Let’s say I have T1113. I want to know what objects this Technique is related to (sub-techs, groups, software, etc.).
Is this possible?
Let’s say I have T1113. I want to know what objects this Technique is related to (sub-techs, groups, software, etc.).
Is this possible?
Yes, it’s entirely possible.
First you need to find the STIX ID of T1113.
FOR doc IN mitre_attack_enterprise_vertex_collection
FILTER doc._stix2arango_note != "automatically imported on collection creation"
AND doc._stix2arango_note == "v15.1"
AND doc.type == "attack-pattern"
AND doc.x_mitre_is_subtechnique == false
FOR extRef IN doc.external_references
FILTER extRef.external_id == "T1113"
AND extRef.source_name == "mitre-attack"
RETURN doc.id
[
"attack-pattern--0259baeb-9f63-4c69-bf10-eb038c390688"
]
Now you can search what relationship objects link to / from it
FOR doc IN mitre_attack_enterprise_edge_collection
FILTER doc._stix2arango_note != "automatically imported on collection creation"
AND doc._is_ref == false
AND doc._stix2arango_note == "v15.1"
AND doc.target_ref == "attack-pattern--0259baeb-9f63-4c69-bf10-eb038c390688"
RETURN doc
You can change the source_ref
(objects this object links to) line to target_ref
(objects this object links from) depending on what you need. Note, in this example, this object does not link to any others (using source_ref
returns 0 results).
Here are what the results look like on the graph returned (T1113 in the middle)
To just get a list of objects you can use the search
FOR doc IN mitre_attack_enterprise_edge_collection
FILTER doc._stix2arango_note != "automatically imported on collection creation"
AND doc._is_ref == false
AND doc._stix2arango_note == "v15.1"
AND doc.target_ref == "attack-pattern--0259baeb-9f63-4c69-bf10-eb038c390688"
RETURN doc.source_ref
[
"malware--5f9f7648-04ba-4a9f-bb4c-2a13e74572bd",
"malware--04fc1842-f9e4-47cf-8cb8-5c61becad142",
"malware--8ae43c46-57ef-47d5-a77a-eebb35628db2",
"malware--e7a5229f-05eb-440e-b982-9a6d2b2b87c8",
"intrusion-set--1c63d4ec-0a75-4daa-b1df-0d11af3d3cc1",
"tool--cb69b20d-56d0-41ab-8440-4a4b251614d4",
"malware--db1355a7-e5c9-4e2c-8da7-eccf2ae9bf5c",
"malware--82cb34ba-02b5-432b-b2d2-07f55cbf674d",
"malware--a5528622-3a8a-4633-86ce-8cdaf8423858",
(there are 154 results in total)
You can achieve this in one query.
Return a graph:
FOR attackPattern IN mitre_attack_enterprise_vertex_collection
FILTER attackPattern._stix2arango_note != "automatically imported on collection creation"
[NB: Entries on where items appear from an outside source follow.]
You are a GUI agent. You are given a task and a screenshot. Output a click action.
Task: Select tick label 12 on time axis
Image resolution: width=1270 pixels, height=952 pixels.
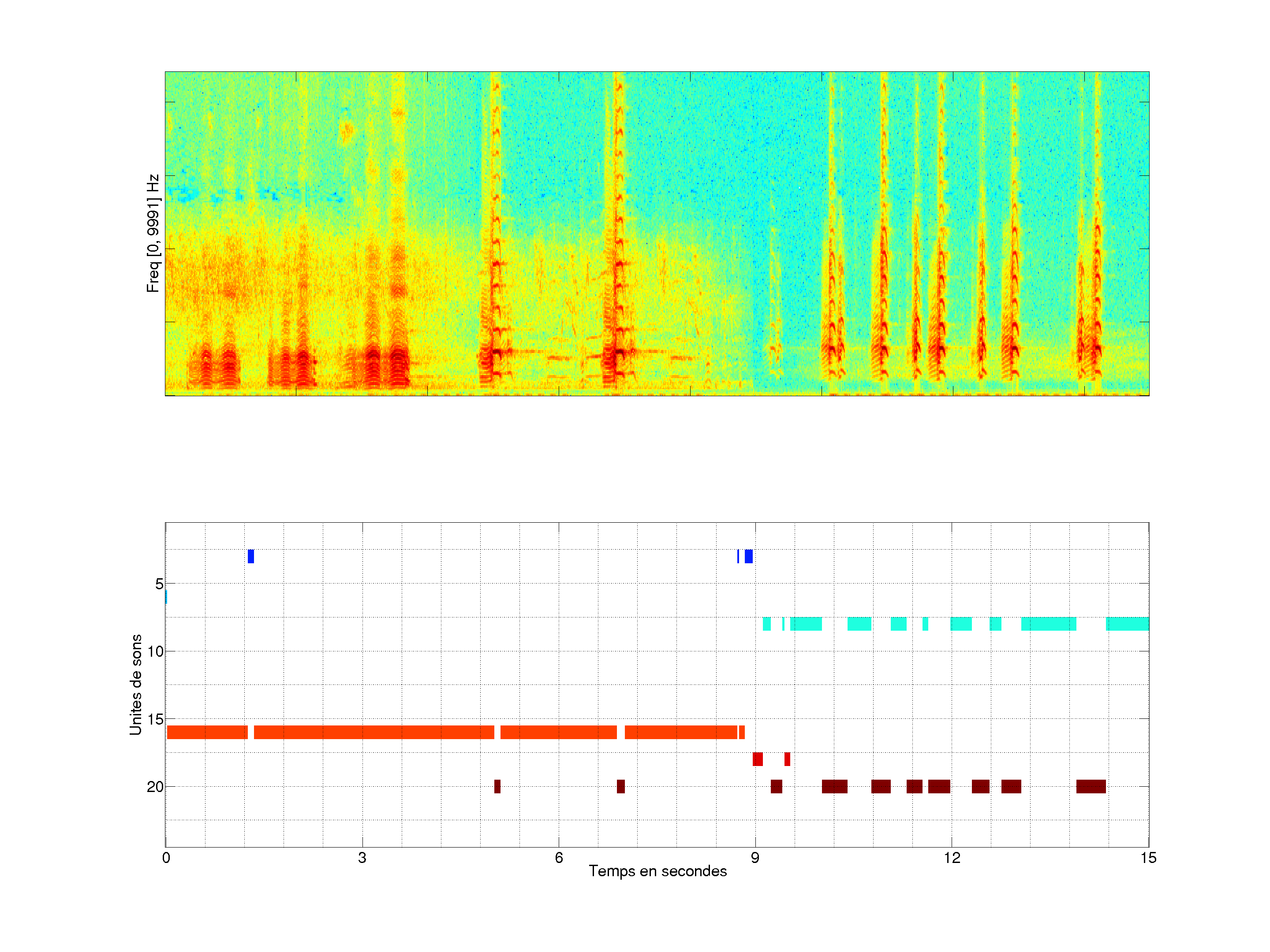[x=952, y=858]
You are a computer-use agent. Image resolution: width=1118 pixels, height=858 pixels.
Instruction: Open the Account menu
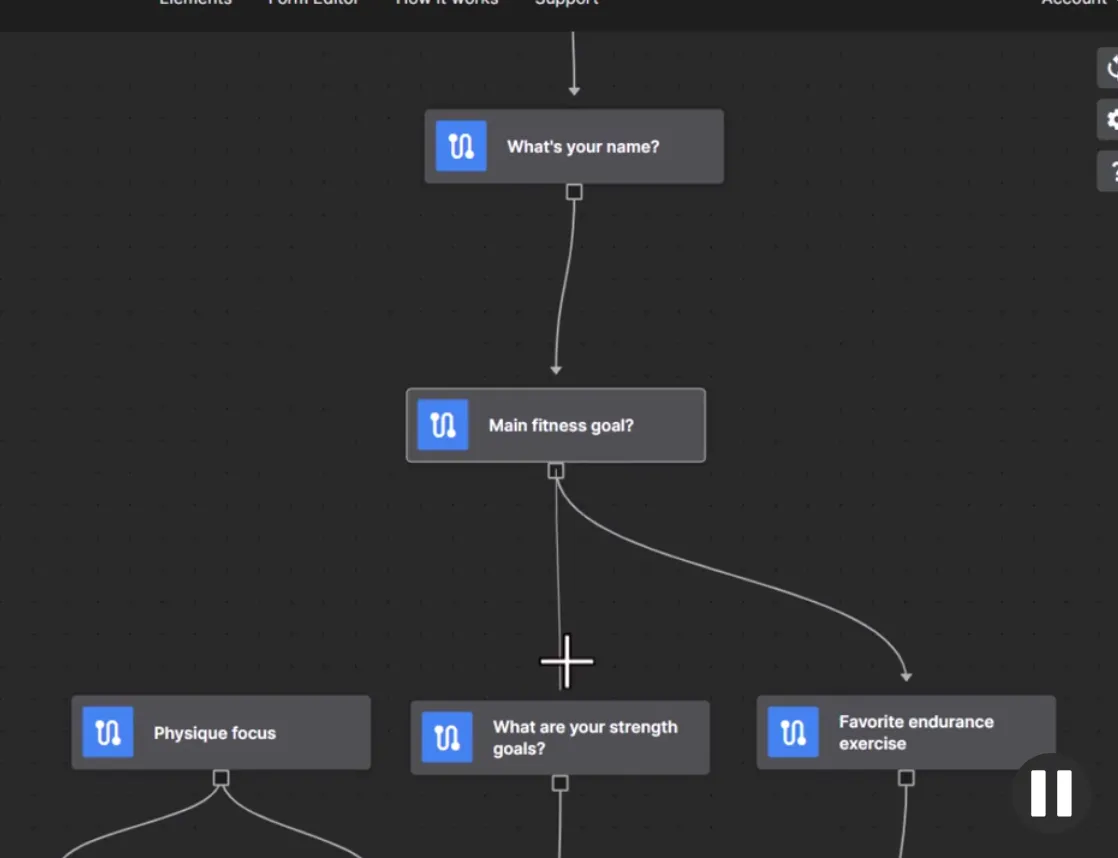point(1074,4)
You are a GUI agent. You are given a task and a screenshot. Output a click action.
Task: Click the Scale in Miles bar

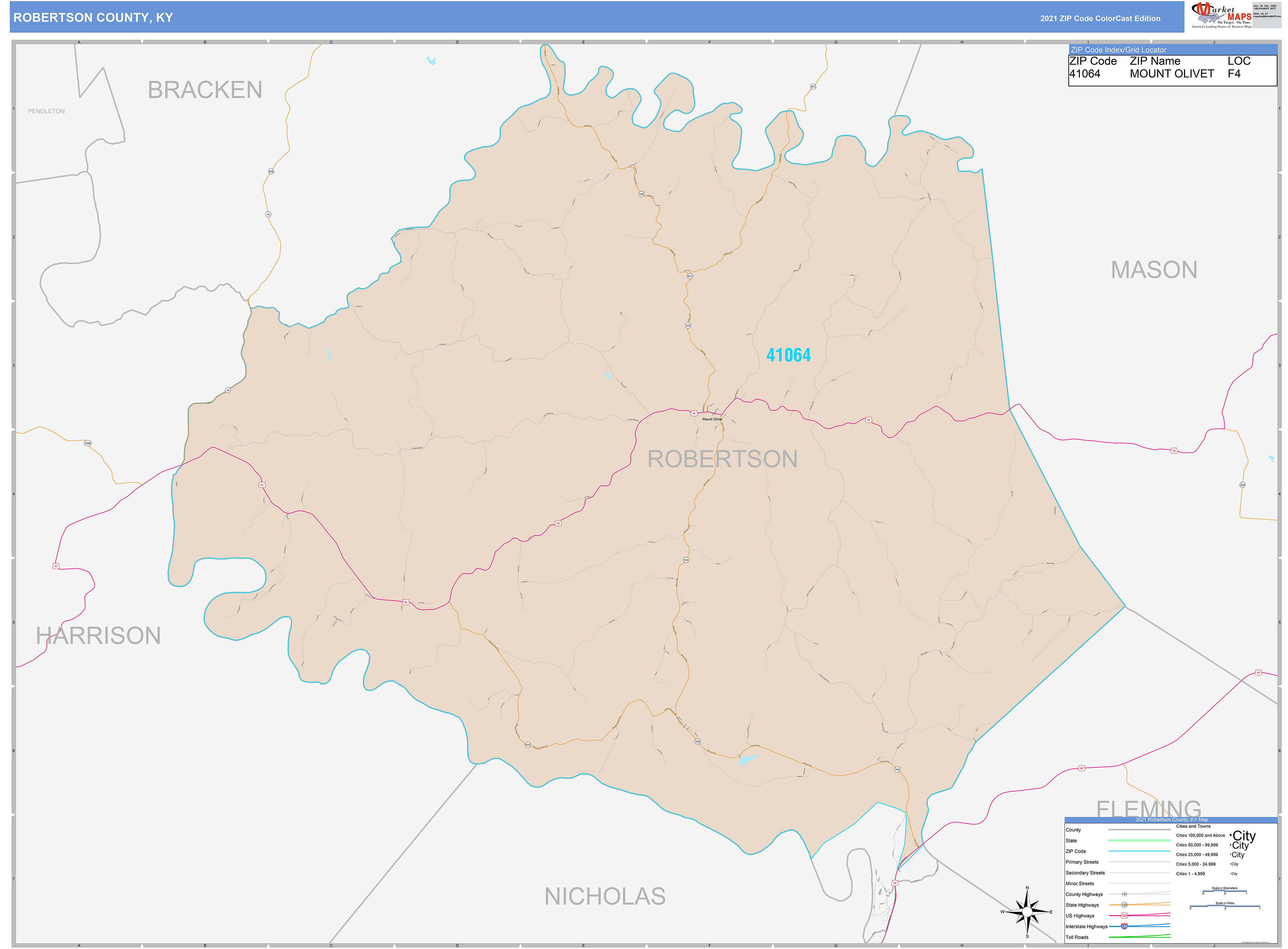1225,906
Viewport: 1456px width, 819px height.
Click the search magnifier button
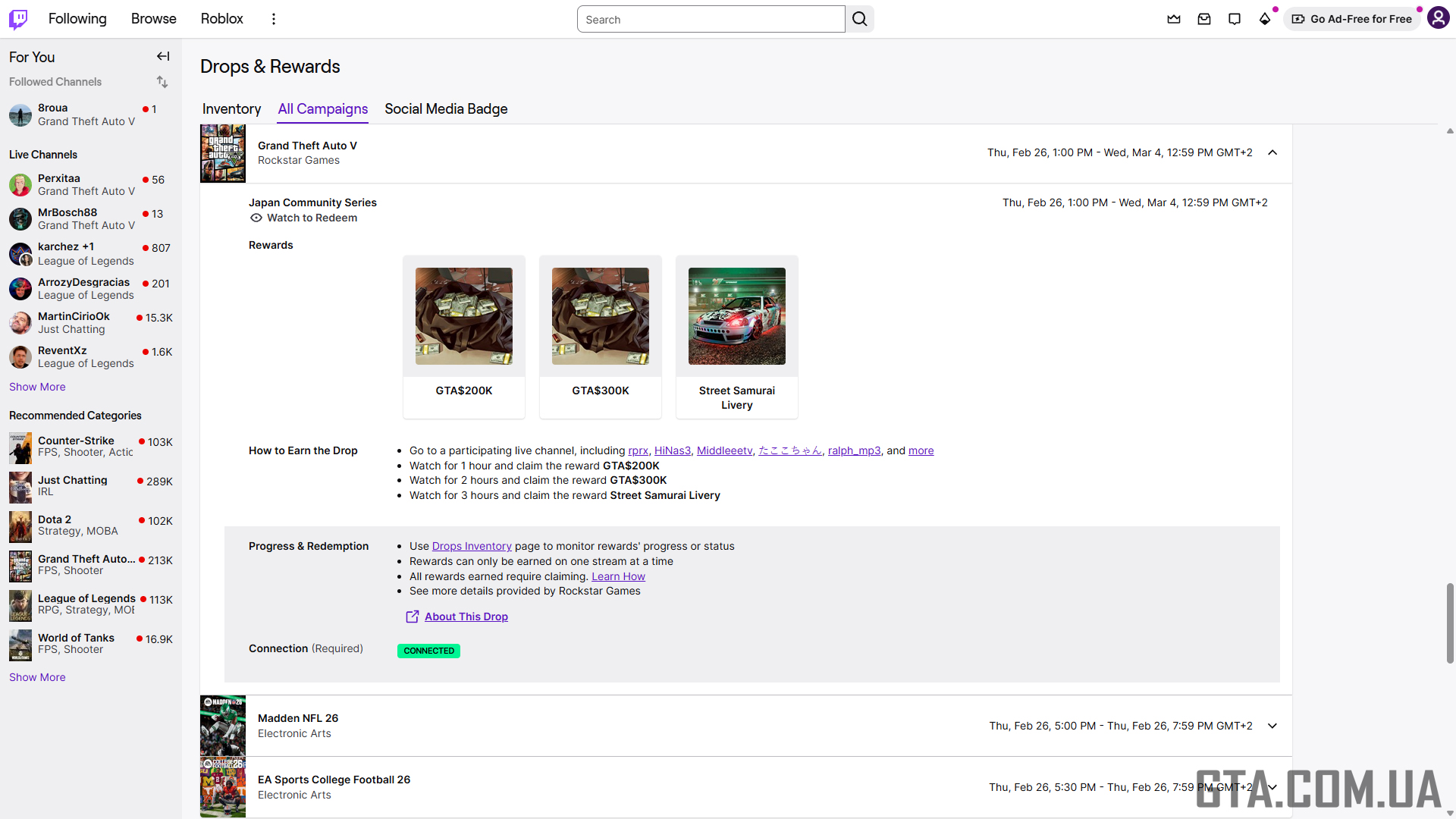[859, 19]
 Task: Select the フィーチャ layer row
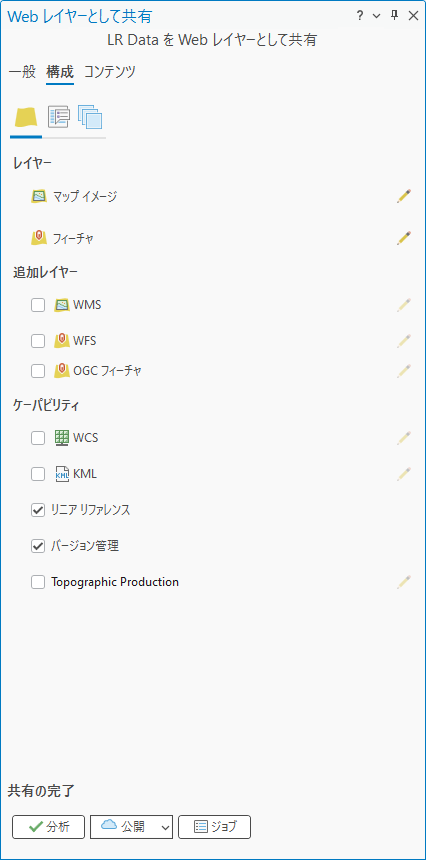coord(213,238)
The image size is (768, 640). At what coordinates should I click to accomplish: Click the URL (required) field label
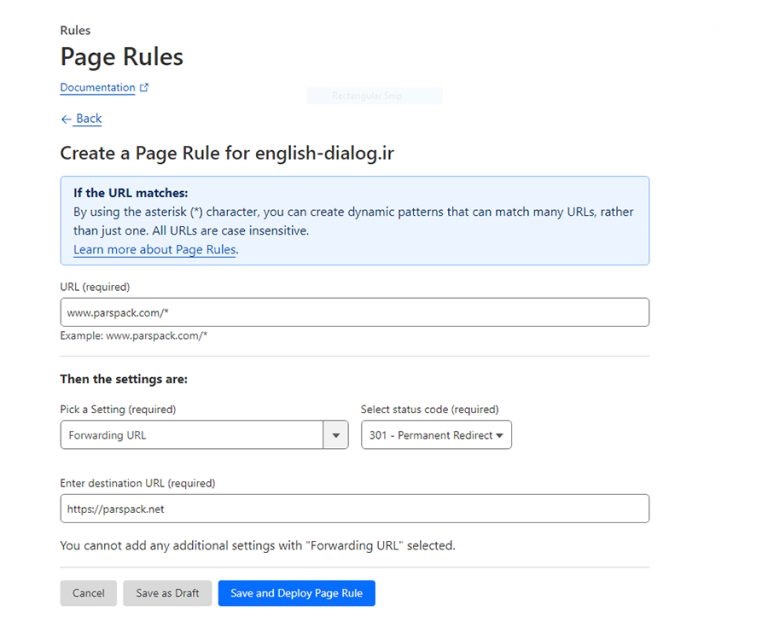pos(96,287)
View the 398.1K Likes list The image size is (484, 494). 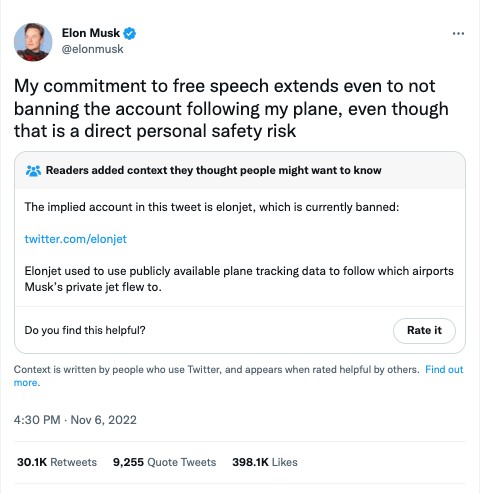click(x=265, y=462)
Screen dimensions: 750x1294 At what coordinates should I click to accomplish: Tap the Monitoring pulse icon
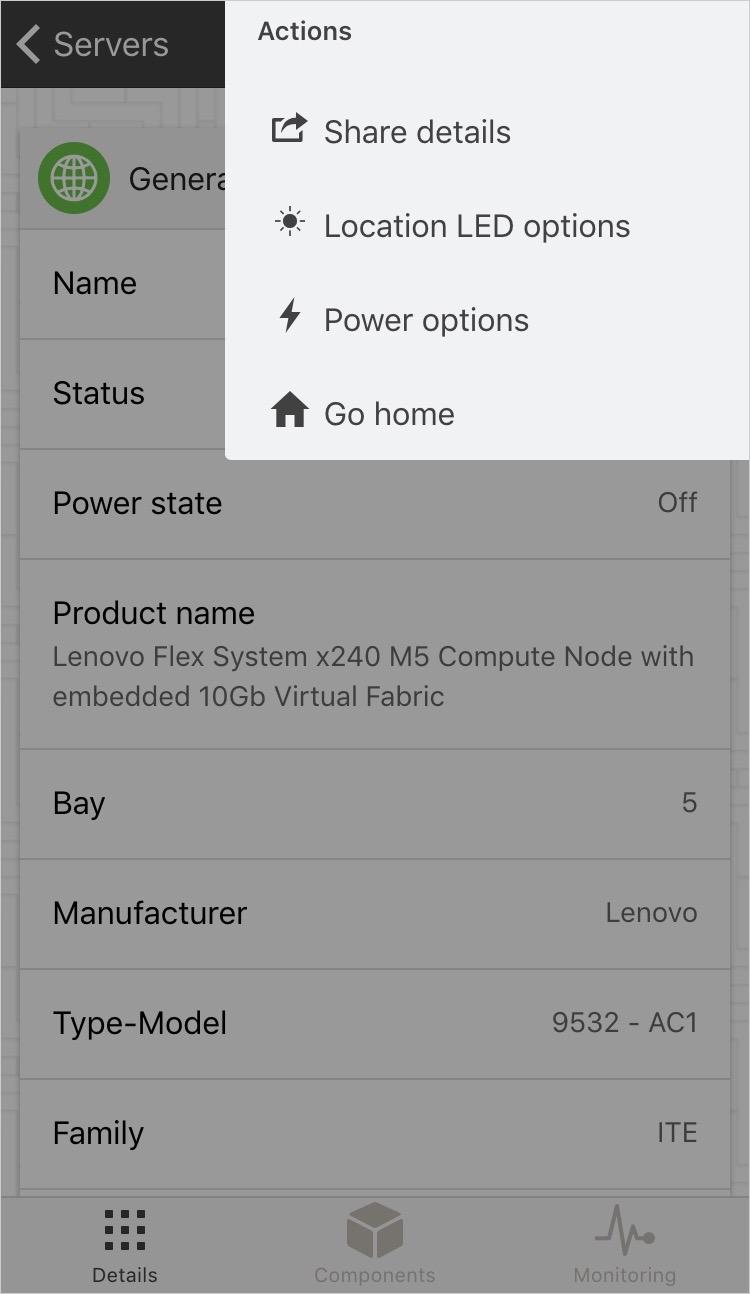coord(624,1230)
AND attackPattern._stix2arango_note == "v15.1"
AND attackPattern.type == "attack-pattern"
AND attackPattern.x_mitre_is_subtechnique == false
FOR extRef IN attackPattern.external_references
FILTER extRef.external_id == "T1113"
AND extRef.source_name == "mitre-attack"
LET attackPatternId = attackPattern.id
FOR relationship IN mitre_attack_enterprise_edge_collection
FILTER relationship._stix2arango_note != "automatically imported on collection creation"
AND relationship._is_ref == false
AND relationship._stix2arango_note == "v15.1"
AND relationship.target_ref == attackPatternId
RETURN relationship
Or just return a list of objects
LET attackPatternId = (
FOR attackPattern IN mitre_attack_enterprise_vertex_collection
FILTER attackPattern._stix2arango_note != "automatically imported on collection creation"
AND attackPattern._stix2arango_note == "v15.1"
AND attackPattern.type == "attack-pattern"
AND attackPattern.x_mitre_is_subtechnique == false
FOR extRef IN attackPattern.external_references
FILTER extRef.external_id == "T1113"
AND extRef.source_name == "mitre-attack"
RETURN attackPattern.id
)
FOR relationship IN mitre_attack_enterprise_edge_collection
FILTER relationship._stix2arango_note != "automatically imported on collection creation"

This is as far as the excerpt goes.